逆プロポーズした恋の顛末

尽と過ごしたこの二週間。
どんどん距離が縮まっていく幸生と尽の様子を見て、ふたりには絆をしっかり結んでほしいと心の底から思った。

けれど、尽に対する自分の気持ちは、定まらない。

惹かれているし、一線を超えたら、あっという間に彼に堕ちてしまうとわかっているからこそ、踏み出せない。


「まだ、はっきり答えが出せたわけじゃない。でも……今朝、尽と幸生の遣り取りを見ていて思ったの。幸せだなって……こんな毎日がずっと続いたらいいなって、そう思った。でも……」

「でも?」

「わたしは高卒だし、ホステスだったでしょ? そういう相手との結婚を認めるご両親は、かなりの少数派だと思うわ」


幸生という守るべき存在ができて、独り身だった頃よりも強く、たくましくなったと自分でも思う。

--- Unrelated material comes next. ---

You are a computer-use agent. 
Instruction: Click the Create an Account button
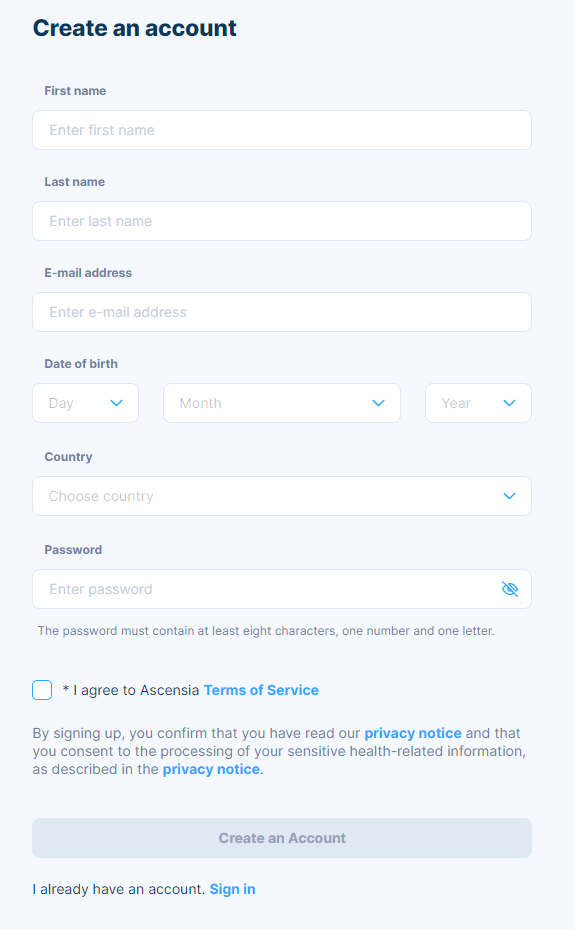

それでも、四年前に目を背け、逃げ出したことに立ち向かう自信はなかった。

尽と幸生、わたし――三人で新しい生活をスタートさせたなら、簡単には引き返せなくなる。

失敗したら、やり直せばいい。
ダメならやめればいい。

失敗し、敗北しても、傷つくのが自分ひとりなら、そんな考えで挑戦してもいいだろう。

でも、確実に幸生や尽を巻き込むとわかっていて、軽はずみな決断はできなかった。